For this exercise, reproduce only the lines from the one holding "Instruction: Click the page number 7 box" through the final line of the data below, exactly, and omit pictures.
Top of LISTED RECORDS
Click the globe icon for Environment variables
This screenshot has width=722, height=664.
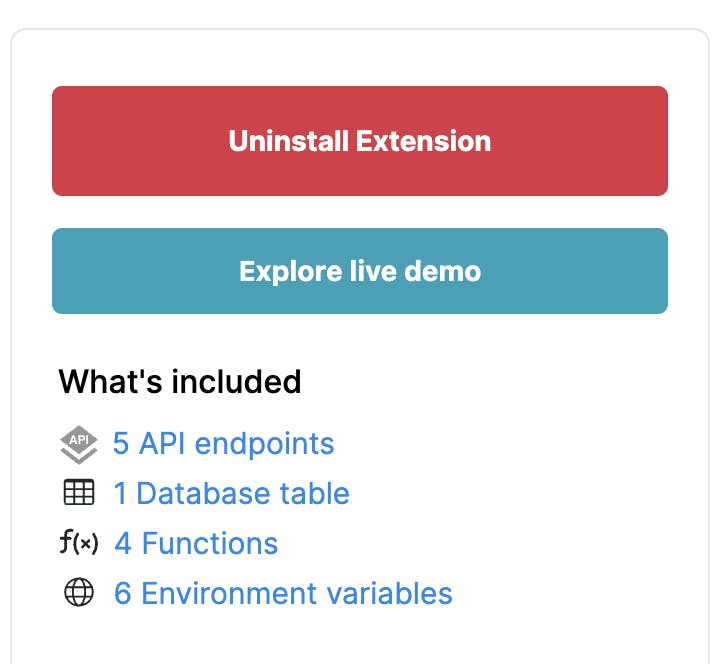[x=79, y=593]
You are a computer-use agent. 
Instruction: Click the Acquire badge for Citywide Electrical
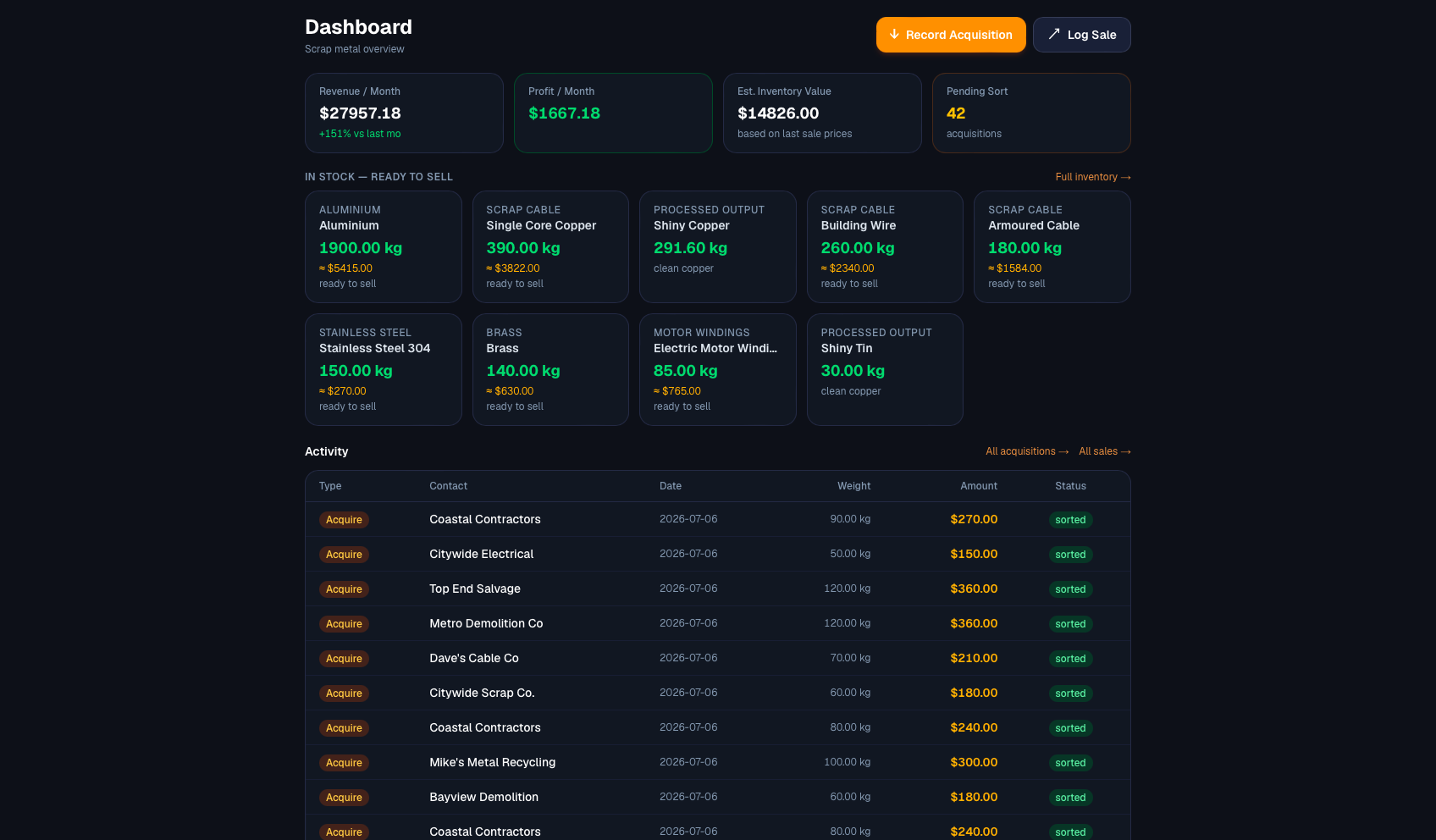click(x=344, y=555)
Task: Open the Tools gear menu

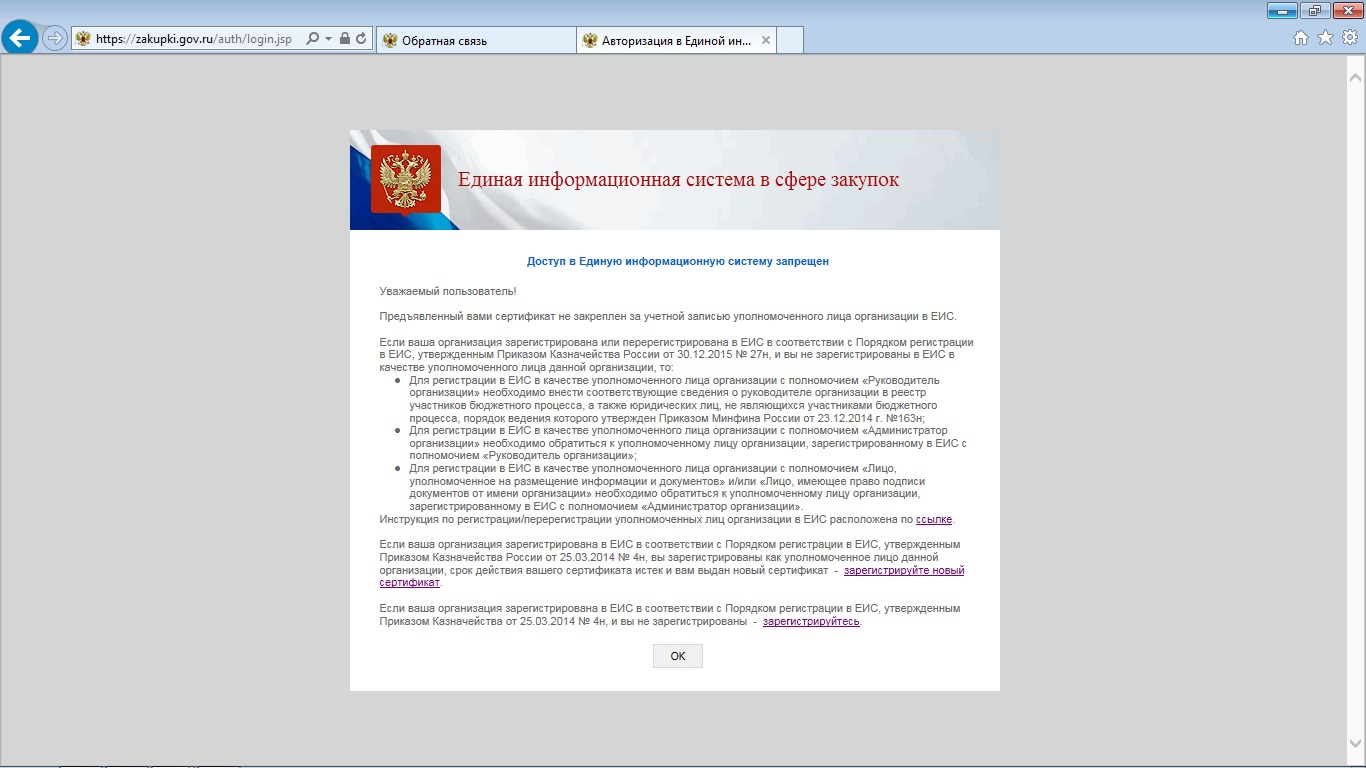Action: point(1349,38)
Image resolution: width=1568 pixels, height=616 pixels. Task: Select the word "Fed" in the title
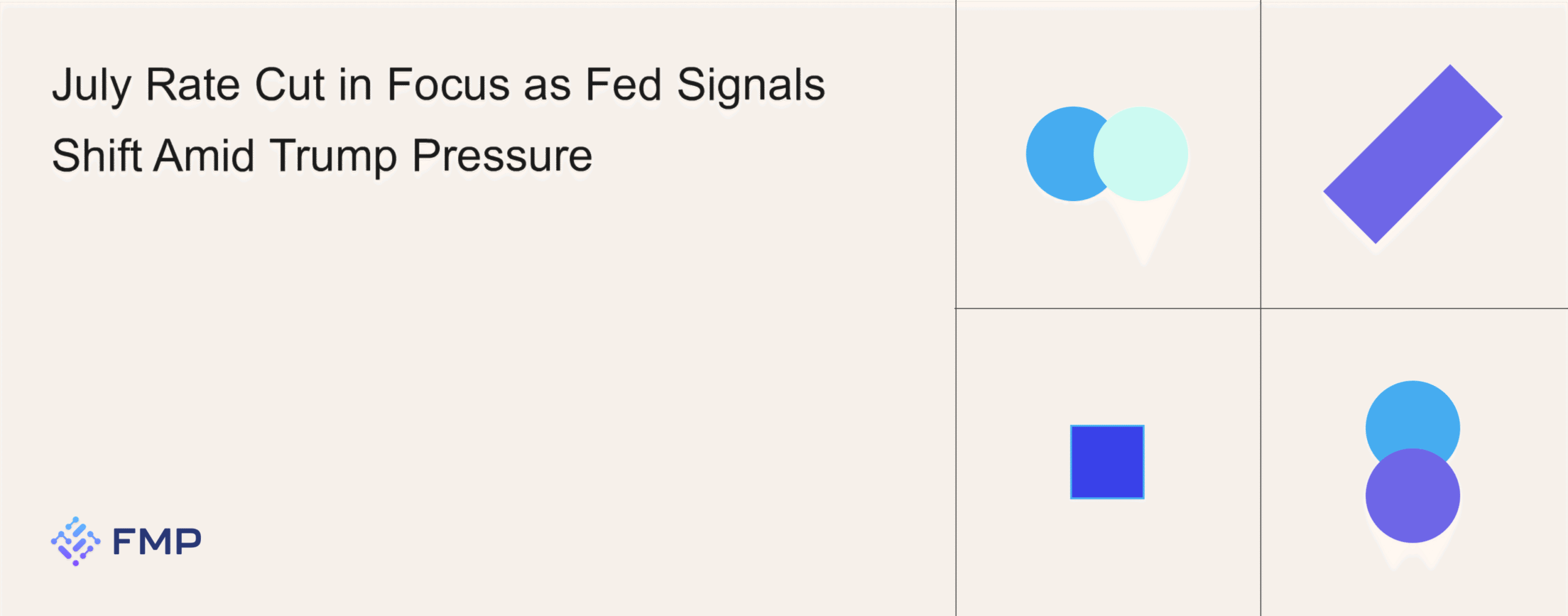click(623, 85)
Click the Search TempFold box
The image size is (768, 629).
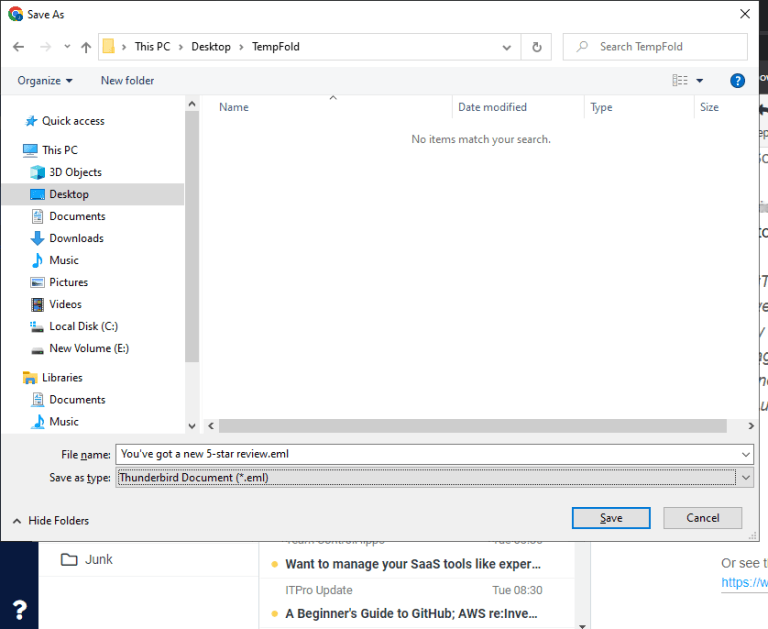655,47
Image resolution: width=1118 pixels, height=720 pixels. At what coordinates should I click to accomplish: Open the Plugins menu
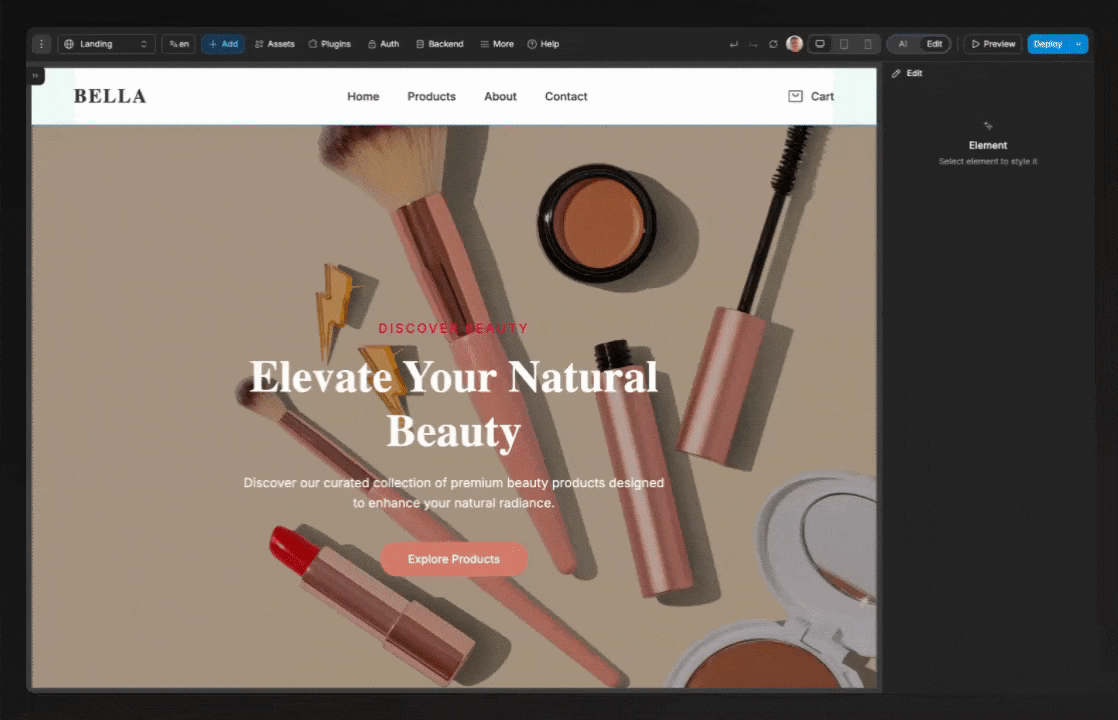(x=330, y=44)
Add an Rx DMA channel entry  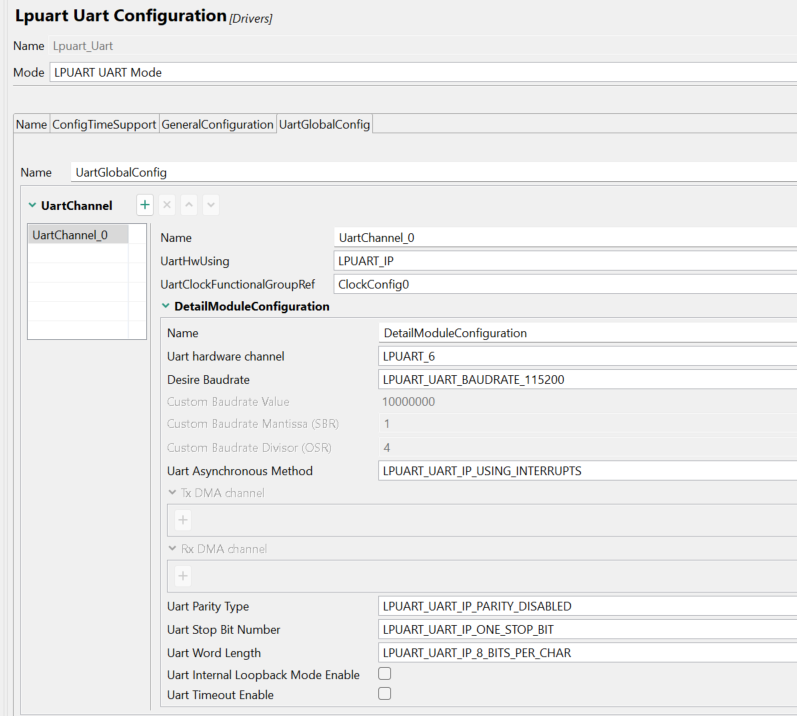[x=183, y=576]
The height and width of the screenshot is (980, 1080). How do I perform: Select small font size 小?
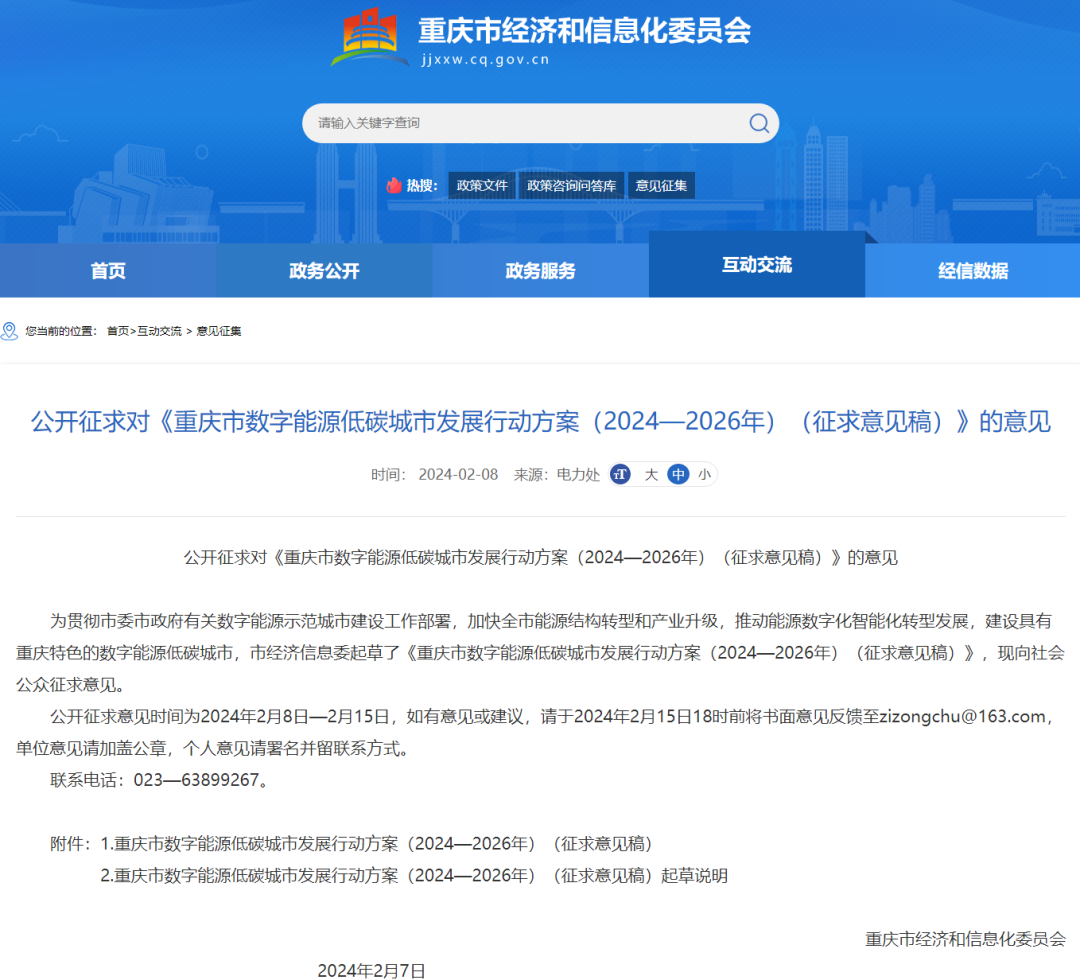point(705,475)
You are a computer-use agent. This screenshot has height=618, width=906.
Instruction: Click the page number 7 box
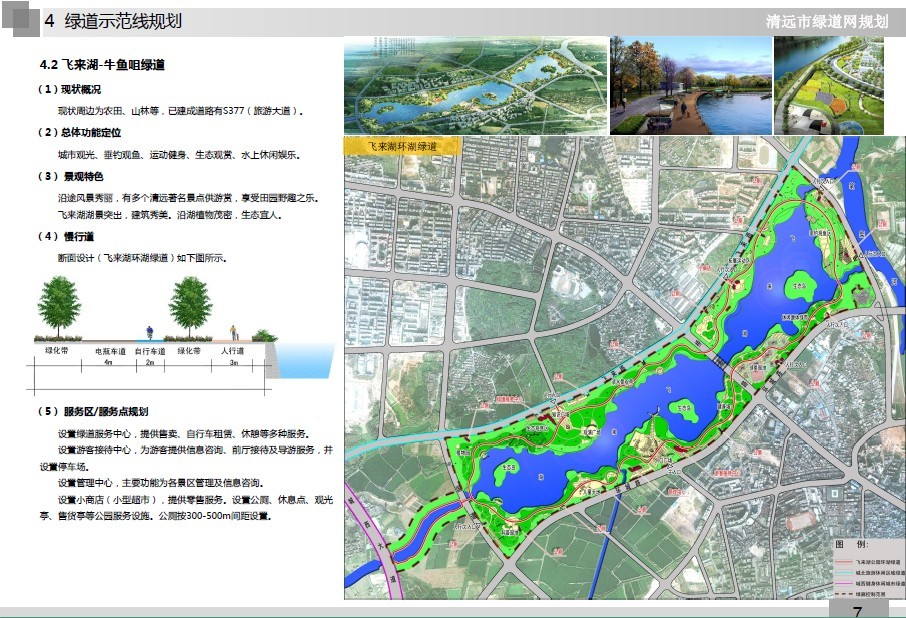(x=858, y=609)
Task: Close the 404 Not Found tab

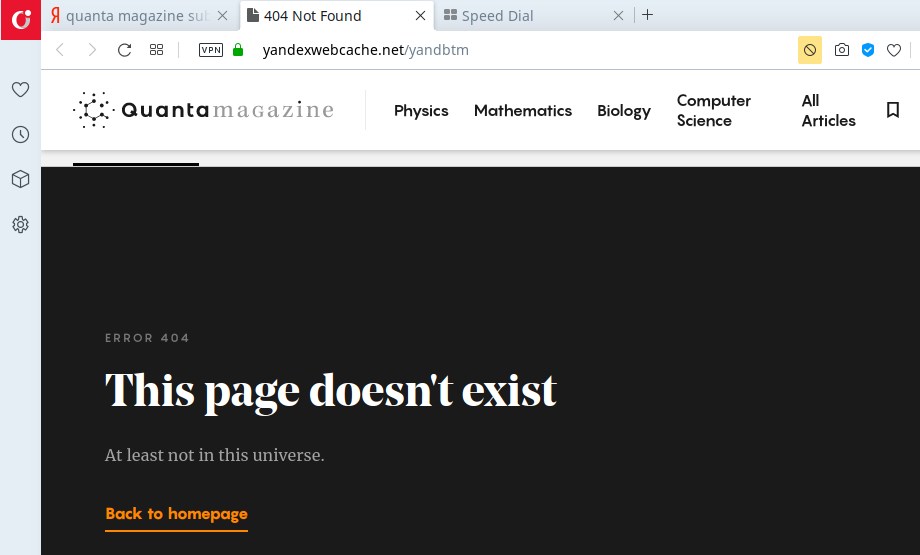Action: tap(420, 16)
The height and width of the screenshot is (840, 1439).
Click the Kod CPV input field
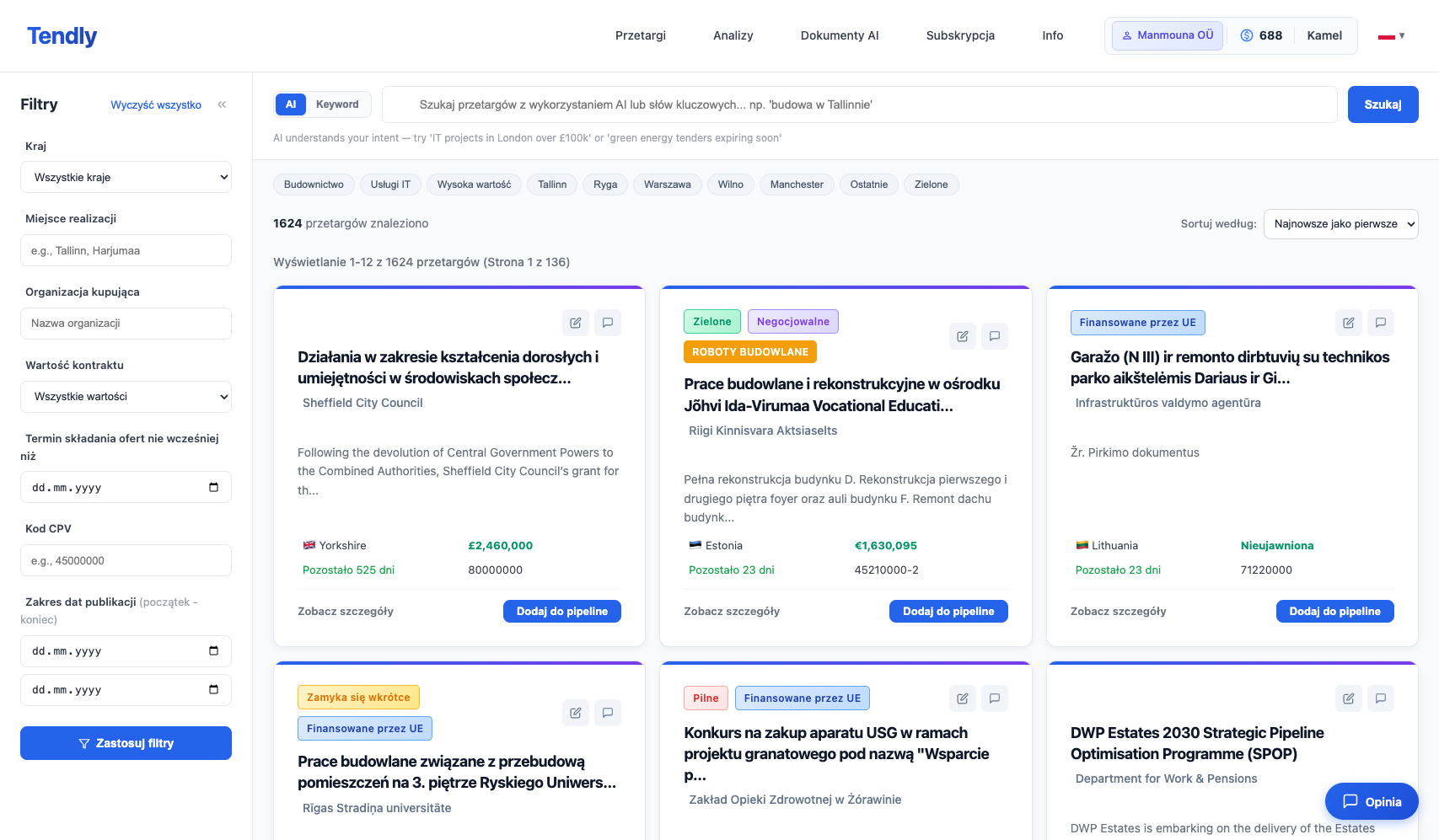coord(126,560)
Bottom of LISTED RECORDS
* COMPLETED TASK *
Instruction: Click the page number 7 box
(x=858, y=609)
Task: Close the 404 Not Found tab

Action: tap(420, 16)
The height and width of the screenshot is (840, 1439).
Click the Kod CPV input field
coord(126,560)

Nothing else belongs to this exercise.